(Recorded information Opens)

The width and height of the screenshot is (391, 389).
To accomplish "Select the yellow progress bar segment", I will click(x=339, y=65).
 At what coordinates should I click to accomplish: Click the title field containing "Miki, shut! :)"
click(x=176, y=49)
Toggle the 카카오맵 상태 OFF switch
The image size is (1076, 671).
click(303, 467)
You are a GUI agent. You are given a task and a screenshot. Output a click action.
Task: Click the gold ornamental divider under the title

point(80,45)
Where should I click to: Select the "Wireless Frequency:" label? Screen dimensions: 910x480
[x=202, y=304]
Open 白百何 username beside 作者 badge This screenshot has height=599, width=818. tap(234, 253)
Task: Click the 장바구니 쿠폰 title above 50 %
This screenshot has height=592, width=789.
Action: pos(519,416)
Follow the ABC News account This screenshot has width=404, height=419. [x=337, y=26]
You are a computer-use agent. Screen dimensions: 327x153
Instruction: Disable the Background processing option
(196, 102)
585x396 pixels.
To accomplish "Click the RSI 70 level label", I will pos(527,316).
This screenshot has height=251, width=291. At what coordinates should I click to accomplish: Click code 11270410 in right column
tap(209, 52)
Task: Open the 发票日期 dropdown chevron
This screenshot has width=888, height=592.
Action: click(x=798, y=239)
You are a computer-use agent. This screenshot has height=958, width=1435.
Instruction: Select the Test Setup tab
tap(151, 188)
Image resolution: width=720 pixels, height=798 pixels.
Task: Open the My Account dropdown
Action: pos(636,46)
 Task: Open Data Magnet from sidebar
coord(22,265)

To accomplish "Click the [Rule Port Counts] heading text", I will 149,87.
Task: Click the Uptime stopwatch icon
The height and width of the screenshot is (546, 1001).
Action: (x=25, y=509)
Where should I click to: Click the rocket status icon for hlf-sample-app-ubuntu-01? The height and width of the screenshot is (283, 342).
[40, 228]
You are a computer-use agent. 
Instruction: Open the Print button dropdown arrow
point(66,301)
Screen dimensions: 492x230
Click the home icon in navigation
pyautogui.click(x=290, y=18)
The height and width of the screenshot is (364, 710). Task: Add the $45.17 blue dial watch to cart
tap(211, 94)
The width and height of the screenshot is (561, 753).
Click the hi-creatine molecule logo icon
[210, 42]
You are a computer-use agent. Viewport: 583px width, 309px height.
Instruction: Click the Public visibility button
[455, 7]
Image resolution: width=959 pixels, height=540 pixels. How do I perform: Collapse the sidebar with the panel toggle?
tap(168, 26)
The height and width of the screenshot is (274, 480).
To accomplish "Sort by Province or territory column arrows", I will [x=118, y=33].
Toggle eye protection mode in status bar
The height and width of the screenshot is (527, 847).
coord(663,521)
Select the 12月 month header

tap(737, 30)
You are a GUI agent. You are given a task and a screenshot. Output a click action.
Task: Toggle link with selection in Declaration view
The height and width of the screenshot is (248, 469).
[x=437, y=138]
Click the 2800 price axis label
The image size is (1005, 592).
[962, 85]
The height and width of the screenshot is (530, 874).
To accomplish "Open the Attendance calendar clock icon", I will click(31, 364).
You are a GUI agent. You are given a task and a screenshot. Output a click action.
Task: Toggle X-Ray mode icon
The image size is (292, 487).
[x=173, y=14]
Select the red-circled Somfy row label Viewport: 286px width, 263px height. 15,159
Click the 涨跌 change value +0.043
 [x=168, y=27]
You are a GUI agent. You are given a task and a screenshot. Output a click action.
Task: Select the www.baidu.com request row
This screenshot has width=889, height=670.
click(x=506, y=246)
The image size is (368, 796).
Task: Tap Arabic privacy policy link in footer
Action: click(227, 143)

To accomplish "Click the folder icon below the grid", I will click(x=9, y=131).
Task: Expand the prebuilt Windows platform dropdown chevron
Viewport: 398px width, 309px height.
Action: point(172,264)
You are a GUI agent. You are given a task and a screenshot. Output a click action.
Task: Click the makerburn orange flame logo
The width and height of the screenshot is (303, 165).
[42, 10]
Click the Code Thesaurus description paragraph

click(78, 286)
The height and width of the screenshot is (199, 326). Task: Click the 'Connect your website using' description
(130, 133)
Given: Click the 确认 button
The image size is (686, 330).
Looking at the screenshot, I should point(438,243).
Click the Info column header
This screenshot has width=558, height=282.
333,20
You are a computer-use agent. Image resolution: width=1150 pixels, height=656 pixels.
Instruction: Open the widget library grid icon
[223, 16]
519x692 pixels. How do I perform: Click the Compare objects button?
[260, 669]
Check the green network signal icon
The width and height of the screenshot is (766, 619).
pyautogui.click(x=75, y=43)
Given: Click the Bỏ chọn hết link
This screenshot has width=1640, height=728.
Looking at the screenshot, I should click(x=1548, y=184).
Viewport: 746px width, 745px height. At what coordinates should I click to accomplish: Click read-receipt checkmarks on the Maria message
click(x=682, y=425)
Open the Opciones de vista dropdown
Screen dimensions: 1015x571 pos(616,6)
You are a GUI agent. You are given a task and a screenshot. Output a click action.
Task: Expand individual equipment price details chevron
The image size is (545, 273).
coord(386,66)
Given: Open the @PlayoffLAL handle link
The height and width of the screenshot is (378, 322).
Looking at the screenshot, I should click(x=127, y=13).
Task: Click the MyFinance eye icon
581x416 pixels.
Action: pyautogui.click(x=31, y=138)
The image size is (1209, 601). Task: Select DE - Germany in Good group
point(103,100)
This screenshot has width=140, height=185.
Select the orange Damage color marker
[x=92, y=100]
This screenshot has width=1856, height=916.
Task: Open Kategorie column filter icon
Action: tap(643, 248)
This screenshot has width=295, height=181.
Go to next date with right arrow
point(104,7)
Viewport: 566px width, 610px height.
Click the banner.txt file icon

(Recorded information Closes)

◆ Problem to work on ◆
Please restate the records in full, word for word.

◆ Reply to the task ◆
The width and height of the screenshot is (391, 389).
To accomplish "Select the yellow progress bar segment", I will click(x=339, y=65).
 At what coordinates should I click to accomplish: Click the title field containing "Miki, shut! :)"
click(x=176, y=49)
Toggle the 카카오맵 상태 OFF switch
The image size is (1076, 671).
click(303, 467)
You are a GUI agent. You are given a task and a screenshot. Output a click action.
Task: Click the gold ornamental divider under the title

point(80,45)
Where should I click to: Select the "Wireless Frequency:" label? Screen dimensions: 910x480
[x=202, y=304]
Open 白百何 username beside 作者 badge This screenshot has height=599, width=818. tap(234, 253)
Task: Click the 장바구니 쿠폰 title above 50 %
This screenshot has height=592, width=789.
Action: pos(519,416)
Follow the ABC News account This screenshot has width=404, height=419. [x=337, y=26]
You are a computer-use agent. Screen dimensions: 327x153
Instruction: Disable the Background processing option
(196, 102)
585x396 pixels.
To accomplish "Click the RSI 70 level label", I will pos(527,316).
This screenshot has height=251, width=291. At what coordinates should I click to accomplish: Click code 11270410 in right column
tap(209, 52)
Task: Open the 发票日期 dropdown chevron
This screenshot has width=888, height=592.
Action: click(x=798, y=239)
You are a computer-use agent. This screenshot has height=958, width=1435.
Instruction: Select the Test Setup tab
tap(151, 188)
Image resolution: width=720 pixels, height=798 pixels.
Task: Open the My Account dropdown
Action: pos(636,46)
 Task: Open Data Magnet from sidebar
coord(22,265)

To accomplish "Click the [Rule Port Counts] heading text", I will 149,87.
Task: Click the Uptime stopwatch icon
The height and width of the screenshot is (546, 1001).
Action: (x=25, y=509)
Where should I click to: Click the rocket status icon for hlf-sample-app-ubuntu-01? The height and width of the screenshot is (283, 342).
[40, 228]
You are a computer-use agent. 
Instruction: Open the Print button dropdown arrow
point(66,301)
Screen dimensions: 492x230
Click the home icon in navigation
pyautogui.click(x=290, y=18)
The height and width of the screenshot is (364, 710). Task: Add the $45.17 blue dial watch to cart
tap(211, 94)
The width and height of the screenshot is (561, 753).
Click the hi-creatine molecule logo icon
[210, 42]
You are a computer-use agent. Viewport: 583px width, 309px height.
Instruction: Click the Public visibility button
[455, 7]
Image resolution: width=959 pixels, height=540 pixels. How do I perform: Collapse the sidebar with the panel toggle?
tap(168, 26)
The height and width of the screenshot is (274, 480).
To accomplish "Sort by Province or territory column arrows", I will [x=118, y=33].
Toggle eye protection mode in status bar
The height and width of the screenshot is (527, 847).
coord(663,521)
Select the 12月 month header

tap(737, 30)
You are a GUI agent. You are given a task and a screenshot. Output a click action.
Task: Toggle link with selection in Declaration view
The height and width of the screenshot is (248, 469).
[x=437, y=138]
Click the 2800 price axis label
The image size is (1005, 592).
[962, 85]
The height and width of the screenshot is (530, 874).
To accomplish "Open the Attendance calendar clock icon", I will click(31, 364).
You are a GUI agent. You are given a task and a screenshot. Output a click action.
Task: Toggle X-Ray mode icon
The image size is (292, 487).
[x=173, y=14]
Select the red-circled Somfy row label Viewport: 286px width, 263px height. 15,159
Click the 涨跌 change value +0.043
 [x=168, y=27]
You are a GUI agent. You are given a task and a screenshot. Output a click action.
Task: Select the www.baidu.com request row
This screenshot has width=889, height=670.
click(x=506, y=246)
The image size is (368, 796).
Task: Tap Arabic privacy policy link in footer
Action: click(227, 143)

To accomplish "Click the folder icon below the grid", I will click(x=9, y=131).
Task: Expand the prebuilt Windows platform dropdown chevron
Viewport: 398px width, 309px height.
Action: point(172,264)
You are a GUI agent. You are given a task and a screenshot. Output a click action.
Task: Click the makerburn orange flame logo
The width and height of the screenshot is (303, 165).
[42, 10]
Click the Code Thesaurus description paragraph

click(78, 286)
The height and width of the screenshot is (199, 326). Task: Click the 'Connect your website using' description
(130, 133)
Given: Click the 确认 button
The image size is (686, 330).
Looking at the screenshot, I should point(438,243).
Click the Info column header
This screenshot has width=558, height=282.
333,20
You are a computer-use agent. Image resolution: width=1150 pixels, height=656 pixels.
Instruction: Open the widget library grid icon
[223, 16]
519x692 pixels. How do I perform: Click the Compare objects button?
[260, 669]
Check the green network signal icon
The width and height of the screenshot is (766, 619).
pyautogui.click(x=75, y=43)
Given: Click the Bỏ chọn hết link
This screenshot has width=1640, height=728.
Looking at the screenshot, I should click(x=1548, y=184).
Viewport: 746px width, 745px height. At what coordinates should I click to accomplish: Click read-receipt checkmarks on the Maria message
click(x=682, y=425)
Open the Opciones de vista dropdown
Screen dimensions: 1015x571 pos(616,6)
You are a GUI agent. You are given a task and a screenshot. Output a click action.
Task: Expand individual equipment price details chevron
The image size is (545, 273).
coord(386,66)
Given: Open the @PlayoffLAL handle link
The height and width of the screenshot is (378, 322).
Looking at the screenshot, I should click(x=127, y=13).
Task: Click the MyFinance eye icon
581x416 pixels.
Action: pyautogui.click(x=31, y=138)
The image size is (1209, 601). Task: Select DE - Germany in Good group
point(103,100)
This screenshot has width=140, height=185.
Select the orange Damage color marker
[x=92, y=100]
This screenshot has width=1856, height=916.
Task: Open Kategorie column filter icon
Action: tap(643, 248)
This screenshot has width=295, height=181.
Go to next date with right arrow
point(104,7)
Viewport: 566px width, 610px height.
Click the banner.txt file icon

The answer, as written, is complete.